A: That’s true only if you use it for business, such as a Taxi cab, commercial delivery, etc.. In Texas, if you use your leased vehicle for business (not coming and going to work) you will be charged a personal property tax and the amount varies from county to county. However, most counties allow you to sign a personal use/non-business use form which will exclude your vehicle from personal property taxes. Harris county allows this exemption and DOES NOT charge you a personal property tax. Contact your local county appraisal district office to determine whether they allow exemptions. If they don’t, you might consider voting them out of office during the next election! 🙂
A: With a lease through Hyundai, when your vehicle is wrecked, you should have the repairs performed by a reputable body shop. (Who wouldn’t?) Your insurance company should recommend several. As long as the repairs are performed within industry standards, you will not be held liable for any diminished value. Leasing companies such as Hyundai understand accidents can happen. In the event the vehicle is totaled, Hyundai will settle with your insurance company as long as you keep your account current (you can’t be past due). If the check from the insurance company does not cover the balance due, you are not responsible for any deficit as long as your account is in good standing. Again, your limit of liability is to be current with your payments. This is a huge advantage to leasing and is not the case should you pay cash or finance a vehicle.

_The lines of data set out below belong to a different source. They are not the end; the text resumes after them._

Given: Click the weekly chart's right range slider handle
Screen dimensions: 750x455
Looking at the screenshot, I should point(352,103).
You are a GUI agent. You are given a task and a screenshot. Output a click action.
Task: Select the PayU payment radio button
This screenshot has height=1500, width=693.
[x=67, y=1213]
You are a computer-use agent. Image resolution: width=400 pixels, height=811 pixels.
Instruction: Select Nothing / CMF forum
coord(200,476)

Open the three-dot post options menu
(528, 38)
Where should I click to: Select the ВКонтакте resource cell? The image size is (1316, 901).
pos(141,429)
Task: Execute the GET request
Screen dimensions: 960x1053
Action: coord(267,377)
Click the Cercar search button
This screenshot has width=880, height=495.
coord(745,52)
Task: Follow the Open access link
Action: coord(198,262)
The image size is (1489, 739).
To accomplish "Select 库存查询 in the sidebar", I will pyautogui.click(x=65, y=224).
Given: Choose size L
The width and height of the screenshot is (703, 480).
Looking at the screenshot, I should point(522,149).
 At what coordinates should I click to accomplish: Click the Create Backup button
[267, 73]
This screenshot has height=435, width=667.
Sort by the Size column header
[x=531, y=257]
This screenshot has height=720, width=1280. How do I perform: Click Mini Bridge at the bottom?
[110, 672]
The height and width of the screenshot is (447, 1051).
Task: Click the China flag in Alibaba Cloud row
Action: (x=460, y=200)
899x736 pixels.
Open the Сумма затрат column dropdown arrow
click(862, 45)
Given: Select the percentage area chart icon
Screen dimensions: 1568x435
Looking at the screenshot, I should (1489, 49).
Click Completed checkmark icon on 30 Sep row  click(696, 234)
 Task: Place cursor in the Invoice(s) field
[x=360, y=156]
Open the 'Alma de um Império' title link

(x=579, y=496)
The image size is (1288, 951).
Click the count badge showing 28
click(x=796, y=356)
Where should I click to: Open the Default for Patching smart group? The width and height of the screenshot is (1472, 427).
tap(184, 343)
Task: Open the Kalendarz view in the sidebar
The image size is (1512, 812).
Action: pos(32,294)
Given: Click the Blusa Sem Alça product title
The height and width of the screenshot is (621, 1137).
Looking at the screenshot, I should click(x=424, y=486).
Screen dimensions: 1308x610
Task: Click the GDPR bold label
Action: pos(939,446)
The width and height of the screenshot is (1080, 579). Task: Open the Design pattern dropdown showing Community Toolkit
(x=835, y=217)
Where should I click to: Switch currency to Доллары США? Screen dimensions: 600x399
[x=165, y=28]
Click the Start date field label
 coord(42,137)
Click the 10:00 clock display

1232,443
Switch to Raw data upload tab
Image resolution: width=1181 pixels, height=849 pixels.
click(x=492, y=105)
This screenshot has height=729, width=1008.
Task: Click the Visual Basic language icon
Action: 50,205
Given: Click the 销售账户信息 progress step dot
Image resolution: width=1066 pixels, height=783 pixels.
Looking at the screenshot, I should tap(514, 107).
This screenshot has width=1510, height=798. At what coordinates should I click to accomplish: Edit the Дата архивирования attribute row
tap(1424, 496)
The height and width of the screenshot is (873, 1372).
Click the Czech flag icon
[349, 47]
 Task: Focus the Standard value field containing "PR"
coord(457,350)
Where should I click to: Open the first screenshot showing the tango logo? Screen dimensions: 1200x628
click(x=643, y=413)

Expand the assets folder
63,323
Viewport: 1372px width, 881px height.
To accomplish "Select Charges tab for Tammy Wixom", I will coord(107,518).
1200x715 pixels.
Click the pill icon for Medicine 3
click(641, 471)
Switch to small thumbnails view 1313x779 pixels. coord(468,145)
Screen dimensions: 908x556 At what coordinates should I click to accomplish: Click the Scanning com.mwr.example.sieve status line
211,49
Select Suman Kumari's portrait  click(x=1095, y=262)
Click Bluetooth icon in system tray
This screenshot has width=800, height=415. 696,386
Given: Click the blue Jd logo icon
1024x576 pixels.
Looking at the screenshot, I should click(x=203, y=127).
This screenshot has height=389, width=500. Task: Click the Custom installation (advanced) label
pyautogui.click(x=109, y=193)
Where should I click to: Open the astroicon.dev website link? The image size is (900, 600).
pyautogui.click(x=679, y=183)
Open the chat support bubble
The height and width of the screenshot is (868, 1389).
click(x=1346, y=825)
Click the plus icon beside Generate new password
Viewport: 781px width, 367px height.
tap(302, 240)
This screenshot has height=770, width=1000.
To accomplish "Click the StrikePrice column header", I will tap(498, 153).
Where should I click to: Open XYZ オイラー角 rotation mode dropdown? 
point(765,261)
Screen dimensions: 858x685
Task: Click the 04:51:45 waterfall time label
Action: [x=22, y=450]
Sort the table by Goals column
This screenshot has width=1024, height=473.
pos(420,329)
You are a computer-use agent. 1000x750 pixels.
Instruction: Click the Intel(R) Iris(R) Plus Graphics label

A: Normal wear and tear is allowed, and the days of being overly picky of a lease turn-in are long gone. However, if you are tough on a vehicle like my family, (I have two boys, 4 and 6 years old) you may consider a Wear and Tear policy which will help remediate any penalties. Hyundai will contact you well before your lease ends and will provide you with their guidelines. With today’s dent doctors and chip fixers, our dealership will be able to help you with any defects. If your windshield is cracked you will have to replace it. You may want to consider including windshield coverage if it isn’t already a part of your automobile policy. Your tires only need to have 1/8th tread remaining. This is extremely reasonable considering you need to have 2/32nds tread just to pass a Texas State inspection. In other words they can’t be bald.